[Begin Records for the exercise]

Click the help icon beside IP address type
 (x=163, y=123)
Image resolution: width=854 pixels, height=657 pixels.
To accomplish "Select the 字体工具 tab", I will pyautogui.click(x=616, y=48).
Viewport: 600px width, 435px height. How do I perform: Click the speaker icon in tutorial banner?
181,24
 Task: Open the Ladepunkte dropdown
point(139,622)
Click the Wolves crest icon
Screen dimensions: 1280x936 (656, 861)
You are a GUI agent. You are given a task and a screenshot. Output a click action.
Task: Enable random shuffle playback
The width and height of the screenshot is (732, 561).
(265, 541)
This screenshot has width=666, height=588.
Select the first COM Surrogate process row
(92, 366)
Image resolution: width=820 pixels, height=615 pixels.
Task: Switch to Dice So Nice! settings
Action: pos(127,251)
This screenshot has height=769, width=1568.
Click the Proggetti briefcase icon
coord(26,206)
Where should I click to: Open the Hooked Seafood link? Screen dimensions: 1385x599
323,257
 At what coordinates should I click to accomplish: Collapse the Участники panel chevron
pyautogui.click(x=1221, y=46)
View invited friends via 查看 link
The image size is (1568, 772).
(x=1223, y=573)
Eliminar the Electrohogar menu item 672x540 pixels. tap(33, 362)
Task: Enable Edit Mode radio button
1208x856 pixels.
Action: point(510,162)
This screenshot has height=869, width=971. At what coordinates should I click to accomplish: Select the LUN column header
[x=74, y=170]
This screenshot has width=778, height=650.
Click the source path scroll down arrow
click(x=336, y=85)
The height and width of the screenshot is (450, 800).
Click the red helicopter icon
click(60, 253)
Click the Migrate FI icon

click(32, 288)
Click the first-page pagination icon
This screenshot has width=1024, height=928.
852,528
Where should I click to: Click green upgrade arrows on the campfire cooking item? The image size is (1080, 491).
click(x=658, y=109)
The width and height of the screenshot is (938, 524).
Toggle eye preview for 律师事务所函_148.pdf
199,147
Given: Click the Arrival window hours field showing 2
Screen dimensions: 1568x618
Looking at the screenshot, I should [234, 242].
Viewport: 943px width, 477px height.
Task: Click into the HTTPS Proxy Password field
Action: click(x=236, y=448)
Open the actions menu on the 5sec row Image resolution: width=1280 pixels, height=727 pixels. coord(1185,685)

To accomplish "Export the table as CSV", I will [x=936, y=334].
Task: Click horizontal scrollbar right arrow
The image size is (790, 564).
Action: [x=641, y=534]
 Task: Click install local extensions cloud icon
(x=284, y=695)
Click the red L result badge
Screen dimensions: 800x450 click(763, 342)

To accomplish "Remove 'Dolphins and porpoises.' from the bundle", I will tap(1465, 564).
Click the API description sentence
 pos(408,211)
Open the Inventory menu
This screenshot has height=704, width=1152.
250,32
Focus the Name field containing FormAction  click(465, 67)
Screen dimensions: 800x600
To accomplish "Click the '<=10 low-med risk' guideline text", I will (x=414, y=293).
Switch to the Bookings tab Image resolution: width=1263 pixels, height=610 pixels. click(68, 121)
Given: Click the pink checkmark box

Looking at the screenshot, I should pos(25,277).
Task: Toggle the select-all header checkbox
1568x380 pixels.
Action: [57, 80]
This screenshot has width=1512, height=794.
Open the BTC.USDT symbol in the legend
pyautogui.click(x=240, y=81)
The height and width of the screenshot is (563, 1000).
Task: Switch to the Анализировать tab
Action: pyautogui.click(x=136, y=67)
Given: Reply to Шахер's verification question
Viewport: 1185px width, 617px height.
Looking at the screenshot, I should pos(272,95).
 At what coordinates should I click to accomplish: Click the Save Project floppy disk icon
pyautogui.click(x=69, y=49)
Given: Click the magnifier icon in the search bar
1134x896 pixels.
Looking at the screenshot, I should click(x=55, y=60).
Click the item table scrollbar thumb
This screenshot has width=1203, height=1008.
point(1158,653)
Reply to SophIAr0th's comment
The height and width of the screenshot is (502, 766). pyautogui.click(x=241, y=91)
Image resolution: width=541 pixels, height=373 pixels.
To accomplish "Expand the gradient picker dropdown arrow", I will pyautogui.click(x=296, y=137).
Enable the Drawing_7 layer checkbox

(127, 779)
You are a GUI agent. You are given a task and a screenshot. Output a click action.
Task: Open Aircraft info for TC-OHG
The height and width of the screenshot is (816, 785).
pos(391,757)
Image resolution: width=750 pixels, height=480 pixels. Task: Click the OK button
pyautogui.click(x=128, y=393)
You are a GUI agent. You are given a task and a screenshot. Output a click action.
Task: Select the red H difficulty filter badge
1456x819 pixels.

[End Records for the exercise]

• _Exercise_:
Copy out all of the lines above word for word.

• _Correct result_:
Click the help icon beside IP address type
 (x=163, y=123)
Image resolution: width=854 pixels, height=657 pixels.
To accomplish "Select the 字体工具 tab", I will pyautogui.click(x=616, y=48).
Viewport: 600px width, 435px height. How do I perform: Click the speaker icon in tutorial banner?
181,24
 Task: Open the Ladepunkte dropdown
point(139,622)
Click the Wolves crest icon
Screen dimensions: 1280x936 (656, 861)
You are a GUI agent. You are given a task and a screenshot. Output a click action.
Task: Enable random shuffle playback
The width and height of the screenshot is (732, 561).
(265, 541)
This screenshot has width=666, height=588.
Select the first COM Surrogate process row
(92, 366)
Image resolution: width=820 pixels, height=615 pixels.
Task: Switch to Dice So Nice! settings
Action: pos(127,251)
This screenshot has height=769, width=1568.
Click the Proggetti briefcase icon
coord(26,206)
Where should I click to: Open the Hooked Seafood link? Screen dimensions: 1385x599
323,257
 At what coordinates should I click to accomplish: Collapse the Участники panel chevron
pyautogui.click(x=1221, y=46)
View invited friends via 查看 link
The image size is (1568, 772).
(x=1223, y=573)
Eliminar the Electrohogar menu item 672x540 pixels. tap(33, 362)
Task: Enable Edit Mode radio button
1208x856 pixels.
Action: point(510,162)
This screenshot has height=869, width=971. At what coordinates should I click to accomplish: Select the LUN column header
[x=74, y=170]
This screenshot has width=778, height=650.
Click the source path scroll down arrow
click(x=336, y=85)
The height and width of the screenshot is (450, 800).
Click the red helicopter icon
click(60, 253)
Click the Migrate FI icon

click(32, 288)
Click the first-page pagination icon
This screenshot has width=1024, height=928.
852,528
Where should I click to: Click green upgrade arrows on the campfire cooking item? The image size is (1080, 491).
click(x=658, y=109)
The width and height of the screenshot is (938, 524).
Toggle eye preview for 律师事务所函_148.pdf
199,147
Given: Click the Arrival window hours field showing 2
Screen dimensions: 1568x618
Looking at the screenshot, I should [234, 242].
Viewport: 943px width, 477px height.
Task: Click into the HTTPS Proxy Password field
Action: click(x=236, y=448)
Open the actions menu on the 5sec row Image resolution: width=1280 pixels, height=727 pixels. coord(1185,685)

To accomplish "Export the table as CSV", I will [x=936, y=334].
Task: Click horizontal scrollbar right arrow
The image size is (790, 564).
Action: [x=641, y=534]
 Task: Click install local extensions cloud icon
(x=284, y=695)
Click the red L result badge
Screen dimensions: 800x450 click(763, 342)

To accomplish "Remove 'Dolphins and porpoises.' from the bundle", I will tap(1465, 564).
Click the API description sentence
 pos(408,211)
Open the Inventory menu
This screenshot has height=704, width=1152.
250,32
Focus the Name field containing FormAction  click(465, 67)
Screen dimensions: 800x600
To accomplish "Click the '<=10 low-med risk' guideline text", I will (x=414, y=293).
Switch to the Bookings tab Image resolution: width=1263 pixels, height=610 pixels. click(68, 121)
Given: Click the pink checkmark box

Looking at the screenshot, I should pos(25,277).
Task: Toggle the select-all header checkbox
1568x380 pixels.
Action: [57, 80]
This screenshot has width=1512, height=794.
Open the BTC.USDT symbol in the legend
pyautogui.click(x=240, y=81)
The height and width of the screenshot is (563, 1000).
Task: Switch to the Анализировать tab
Action: pyautogui.click(x=136, y=67)
Given: Reply to Шахер's verification question
Viewport: 1185px width, 617px height.
Looking at the screenshot, I should pos(272,95).
 At what coordinates should I click to accomplish: Click the Save Project floppy disk icon
pyautogui.click(x=69, y=49)
Given: Click the magnifier icon in the search bar
1134x896 pixels.
Looking at the screenshot, I should click(x=55, y=60).
Click the item table scrollbar thumb
This screenshot has width=1203, height=1008.
point(1158,653)
Reply to SophIAr0th's comment
The height and width of the screenshot is (502, 766). pyautogui.click(x=241, y=91)
Image resolution: width=541 pixels, height=373 pixels.
To accomplish "Expand the gradient picker dropdown arrow", I will pyautogui.click(x=296, y=137).
Enable the Drawing_7 layer checkbox

(127, 779)
You are a GUI agent. You are given a task and a screenshot. Output a click action.
Task: Open Aircraft info for TC-OHG
The height and width of the screenshot is (816, 785).
pos(391,757)
Image resolution: width=750 pixels, height=480 pixels. Task: Click the OK button
pyautogui.click(x=128, y=393)
You are a GUI agent. You are given a task and a screenshot. Output a click action.
Task: Select the red H difficulty filter badge
1456x819 pixels.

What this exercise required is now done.